Source data

※

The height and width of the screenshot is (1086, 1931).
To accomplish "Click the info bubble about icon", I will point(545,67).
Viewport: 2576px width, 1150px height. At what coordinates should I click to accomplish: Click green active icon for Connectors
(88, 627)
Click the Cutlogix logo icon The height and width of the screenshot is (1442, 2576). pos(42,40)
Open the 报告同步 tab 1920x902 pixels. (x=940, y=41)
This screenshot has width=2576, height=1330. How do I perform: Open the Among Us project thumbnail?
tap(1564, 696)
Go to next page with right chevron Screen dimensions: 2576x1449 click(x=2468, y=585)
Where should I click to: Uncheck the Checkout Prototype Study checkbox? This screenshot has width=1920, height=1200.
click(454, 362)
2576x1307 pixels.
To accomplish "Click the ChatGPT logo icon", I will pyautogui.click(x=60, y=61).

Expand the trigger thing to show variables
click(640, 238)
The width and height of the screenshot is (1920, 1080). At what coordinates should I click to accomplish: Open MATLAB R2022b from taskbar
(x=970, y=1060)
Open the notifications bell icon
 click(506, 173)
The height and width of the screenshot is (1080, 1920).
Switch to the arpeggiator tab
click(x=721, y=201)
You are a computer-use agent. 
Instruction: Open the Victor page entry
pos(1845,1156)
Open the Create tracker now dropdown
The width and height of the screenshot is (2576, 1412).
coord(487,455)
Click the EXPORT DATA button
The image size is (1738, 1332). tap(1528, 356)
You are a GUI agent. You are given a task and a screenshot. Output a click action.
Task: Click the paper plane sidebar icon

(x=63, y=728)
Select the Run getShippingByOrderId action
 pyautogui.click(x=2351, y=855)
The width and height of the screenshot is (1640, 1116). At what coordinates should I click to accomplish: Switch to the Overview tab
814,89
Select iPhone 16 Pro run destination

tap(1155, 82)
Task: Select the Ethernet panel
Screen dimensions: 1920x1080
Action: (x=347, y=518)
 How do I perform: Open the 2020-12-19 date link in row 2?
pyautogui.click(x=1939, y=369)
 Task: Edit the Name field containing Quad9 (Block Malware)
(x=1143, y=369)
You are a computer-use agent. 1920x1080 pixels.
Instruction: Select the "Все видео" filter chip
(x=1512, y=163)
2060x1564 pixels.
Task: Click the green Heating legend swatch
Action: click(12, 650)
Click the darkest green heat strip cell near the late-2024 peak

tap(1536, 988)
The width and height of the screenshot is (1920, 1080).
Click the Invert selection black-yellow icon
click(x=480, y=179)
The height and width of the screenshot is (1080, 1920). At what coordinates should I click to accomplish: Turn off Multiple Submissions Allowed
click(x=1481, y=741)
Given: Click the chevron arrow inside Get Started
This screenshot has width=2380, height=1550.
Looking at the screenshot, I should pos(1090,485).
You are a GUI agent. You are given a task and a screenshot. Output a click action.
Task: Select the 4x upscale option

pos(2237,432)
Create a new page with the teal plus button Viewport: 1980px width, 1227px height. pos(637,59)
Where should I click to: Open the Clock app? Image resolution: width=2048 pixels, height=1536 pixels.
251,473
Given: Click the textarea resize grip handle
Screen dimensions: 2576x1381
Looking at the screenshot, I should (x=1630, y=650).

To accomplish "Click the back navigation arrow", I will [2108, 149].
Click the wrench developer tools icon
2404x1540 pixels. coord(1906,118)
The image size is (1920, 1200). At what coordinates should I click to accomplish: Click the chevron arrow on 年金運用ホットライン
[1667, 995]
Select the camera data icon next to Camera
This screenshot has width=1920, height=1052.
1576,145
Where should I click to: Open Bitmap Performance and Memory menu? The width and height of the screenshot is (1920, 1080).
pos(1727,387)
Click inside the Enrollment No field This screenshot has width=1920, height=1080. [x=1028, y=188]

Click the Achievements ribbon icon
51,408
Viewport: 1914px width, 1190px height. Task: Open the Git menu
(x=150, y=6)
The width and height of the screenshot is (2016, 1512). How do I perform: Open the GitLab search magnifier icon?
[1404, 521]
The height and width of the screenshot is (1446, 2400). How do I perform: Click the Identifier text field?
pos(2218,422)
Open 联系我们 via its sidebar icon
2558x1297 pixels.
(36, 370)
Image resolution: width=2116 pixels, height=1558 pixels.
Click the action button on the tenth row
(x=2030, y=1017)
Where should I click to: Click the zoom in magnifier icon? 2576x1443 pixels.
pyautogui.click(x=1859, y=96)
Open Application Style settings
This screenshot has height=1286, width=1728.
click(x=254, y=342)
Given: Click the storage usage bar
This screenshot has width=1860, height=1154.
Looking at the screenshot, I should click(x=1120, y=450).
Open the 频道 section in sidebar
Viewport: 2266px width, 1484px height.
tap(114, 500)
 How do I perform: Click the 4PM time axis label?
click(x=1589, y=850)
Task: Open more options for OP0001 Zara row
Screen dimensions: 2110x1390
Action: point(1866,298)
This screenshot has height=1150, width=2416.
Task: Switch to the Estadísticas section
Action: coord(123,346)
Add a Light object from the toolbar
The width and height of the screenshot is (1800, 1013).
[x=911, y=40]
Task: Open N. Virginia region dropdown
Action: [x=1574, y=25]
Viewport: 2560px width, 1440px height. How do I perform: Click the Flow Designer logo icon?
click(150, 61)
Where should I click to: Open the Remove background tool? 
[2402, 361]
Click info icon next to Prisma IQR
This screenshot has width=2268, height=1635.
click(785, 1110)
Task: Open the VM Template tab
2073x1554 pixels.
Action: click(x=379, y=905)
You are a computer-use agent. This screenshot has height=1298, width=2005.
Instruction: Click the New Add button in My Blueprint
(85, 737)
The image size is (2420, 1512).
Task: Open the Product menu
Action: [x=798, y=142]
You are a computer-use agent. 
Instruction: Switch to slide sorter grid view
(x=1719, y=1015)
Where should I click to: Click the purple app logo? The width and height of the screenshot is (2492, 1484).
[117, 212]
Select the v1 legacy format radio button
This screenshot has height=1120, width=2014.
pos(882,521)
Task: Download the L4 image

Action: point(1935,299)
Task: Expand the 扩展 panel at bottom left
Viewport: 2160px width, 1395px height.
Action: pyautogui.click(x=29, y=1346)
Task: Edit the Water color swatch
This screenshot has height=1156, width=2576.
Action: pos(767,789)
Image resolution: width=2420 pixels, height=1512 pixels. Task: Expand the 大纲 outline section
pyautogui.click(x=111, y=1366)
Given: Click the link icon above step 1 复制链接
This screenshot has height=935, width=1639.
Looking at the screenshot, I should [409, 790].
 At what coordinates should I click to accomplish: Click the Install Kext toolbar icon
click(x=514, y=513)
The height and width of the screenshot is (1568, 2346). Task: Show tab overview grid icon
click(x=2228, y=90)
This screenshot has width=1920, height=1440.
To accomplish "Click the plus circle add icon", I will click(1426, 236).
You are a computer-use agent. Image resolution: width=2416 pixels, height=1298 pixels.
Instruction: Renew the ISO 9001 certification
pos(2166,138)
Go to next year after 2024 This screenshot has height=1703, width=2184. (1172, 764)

※

WHAT YOU HAVE TO DO: Lines holding the word "panel" should be copied from the entries above.

ANSWER BOX:
Task: Select the Ethernet panel
Task: Expand the 扩展 panel at bottom left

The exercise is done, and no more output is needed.